▸ What is asked
**A)** Do these statements agree with the passage below on the Trump Organization's foreign deals? Answer yes or no for each, quoting the words of the passage that decide it. (i) Trump bought a golf course in Scotland in 2006. (ii) By 2012, most U.S. banks were willing to finance deals bearing Trump's name. (iii) The Trump Organization had rigorous procedures for assessing foreign partners.
**B)** Using the passage below on the Trump Organization's foreign deals, answer each question on its own line:
(i) In 1999, buildings from which country licensed the Trump name?
(ii) Which deal did Trump, Jr., help oversee, according to Rtskhiladze?
(iii) How many days of meetings did Rtskhiladze and Cohen hold in New York?

▸ Document
● ● ● ● ● ● ●
With minimal due diligence, Trump Organization executives would have noticed that the Silk Road Group exhibited many warning signs of financial fraud: its layered and often hidden ownership, its ornate use of shell companies, its close relationship with a bank that was embroiled in a financial scandal. Trump’s visit to Georgia occurred while his company was making a series of similar foreign deals. Until then, the Trump Organization had ventured abroad only occasionally: in 1999, a set of Korean buildings licensed the Trump name; in 2006, Trump bought a golf course in Scotland; the following year, construction began on a Trump-branded tower in Turkey.

 But by 2012 Trump was struggling in the U.S. market. His biggest investment, in American casinos, had proved ruinous, and he was now a minority owner of a near-bankrupt business. Trump had defaulted on loans multiple times, and nearly every bank in the U.S. refused to finance deals bearing his name. And so Trump turned to people in other countries who did not share this reluctance to give him money. In 2012 alone, the Trump Organization negotiated or finalized deals in Azerbaijan, Brazil, Canada, Georgia, India, the Philippines, the United Arab Emirates, and Uruguay.

At the time, the Trump Organization had only a handful of staff members involved in dealmaking. His children Ivanka Trump and Donald Trump, Jr., assumed a management role in many of these foreign projects. According to Rtskhiladze, Trump, Jr., helped oversee the Batumi deal. At one point, Rtskhiladze and Cohen held two days of meetings in New York to discuss the project. Trump, Jr., dropped by several times. According to former executives at the Trump Organization, the company lacked rigorous procedures for assessing foreign partners.
● ● ● ● ● ● ●
▸ Given data
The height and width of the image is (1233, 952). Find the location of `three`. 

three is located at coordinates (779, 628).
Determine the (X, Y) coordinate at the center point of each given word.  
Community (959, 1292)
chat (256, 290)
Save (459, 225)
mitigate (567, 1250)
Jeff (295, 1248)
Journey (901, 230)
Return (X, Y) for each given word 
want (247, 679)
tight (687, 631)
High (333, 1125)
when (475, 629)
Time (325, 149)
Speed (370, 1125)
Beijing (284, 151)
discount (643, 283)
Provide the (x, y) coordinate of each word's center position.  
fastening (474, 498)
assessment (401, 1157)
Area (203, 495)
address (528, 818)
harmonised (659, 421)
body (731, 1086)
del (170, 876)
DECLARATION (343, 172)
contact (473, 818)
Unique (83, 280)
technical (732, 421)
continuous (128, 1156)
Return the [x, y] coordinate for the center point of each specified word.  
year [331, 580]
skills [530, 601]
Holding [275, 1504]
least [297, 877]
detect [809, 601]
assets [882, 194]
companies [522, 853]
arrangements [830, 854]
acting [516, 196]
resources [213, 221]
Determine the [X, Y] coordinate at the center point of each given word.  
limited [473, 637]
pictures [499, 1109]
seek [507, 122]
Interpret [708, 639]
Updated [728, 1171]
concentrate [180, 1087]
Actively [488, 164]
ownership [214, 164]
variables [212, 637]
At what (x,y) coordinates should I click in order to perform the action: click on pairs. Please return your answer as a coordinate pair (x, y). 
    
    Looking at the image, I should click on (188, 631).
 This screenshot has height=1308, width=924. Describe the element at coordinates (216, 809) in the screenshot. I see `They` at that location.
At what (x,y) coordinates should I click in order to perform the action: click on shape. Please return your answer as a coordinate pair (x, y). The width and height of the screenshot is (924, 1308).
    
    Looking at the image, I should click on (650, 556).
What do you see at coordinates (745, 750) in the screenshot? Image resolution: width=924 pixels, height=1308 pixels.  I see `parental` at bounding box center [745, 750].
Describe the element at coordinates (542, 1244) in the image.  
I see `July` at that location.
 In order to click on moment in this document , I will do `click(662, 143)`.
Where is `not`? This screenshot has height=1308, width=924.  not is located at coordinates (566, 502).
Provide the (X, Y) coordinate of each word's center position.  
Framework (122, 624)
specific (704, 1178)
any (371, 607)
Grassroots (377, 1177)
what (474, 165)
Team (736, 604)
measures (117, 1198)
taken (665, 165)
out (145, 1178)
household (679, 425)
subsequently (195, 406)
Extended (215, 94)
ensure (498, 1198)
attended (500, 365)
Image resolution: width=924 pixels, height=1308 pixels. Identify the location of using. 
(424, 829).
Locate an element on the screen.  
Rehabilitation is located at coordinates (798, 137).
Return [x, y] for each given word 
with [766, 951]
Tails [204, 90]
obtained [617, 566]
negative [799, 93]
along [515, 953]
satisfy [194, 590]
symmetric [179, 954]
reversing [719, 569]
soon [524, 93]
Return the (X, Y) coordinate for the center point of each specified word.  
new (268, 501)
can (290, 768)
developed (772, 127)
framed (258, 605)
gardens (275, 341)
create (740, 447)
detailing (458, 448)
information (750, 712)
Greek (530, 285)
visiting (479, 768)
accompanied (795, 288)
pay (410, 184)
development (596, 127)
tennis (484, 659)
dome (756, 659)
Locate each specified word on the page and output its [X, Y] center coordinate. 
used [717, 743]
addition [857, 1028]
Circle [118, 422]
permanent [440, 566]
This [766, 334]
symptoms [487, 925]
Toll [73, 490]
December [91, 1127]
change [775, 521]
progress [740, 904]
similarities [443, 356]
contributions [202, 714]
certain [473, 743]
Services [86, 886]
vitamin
● ● ● ● ● ● ●
▸ Solutions to the tasks
**A)**
(i) Yes: "in 2006, Trump bought a golf course in Scotland"
(ii) No: "nearly every bank in the U.S. refused to finance deals bearing his name"
(iii) No: "the company lacked rigorous procedures for assessing foreign partners"

**B)**
(i) Korea
(ii) The Batumi deal
(iii) Two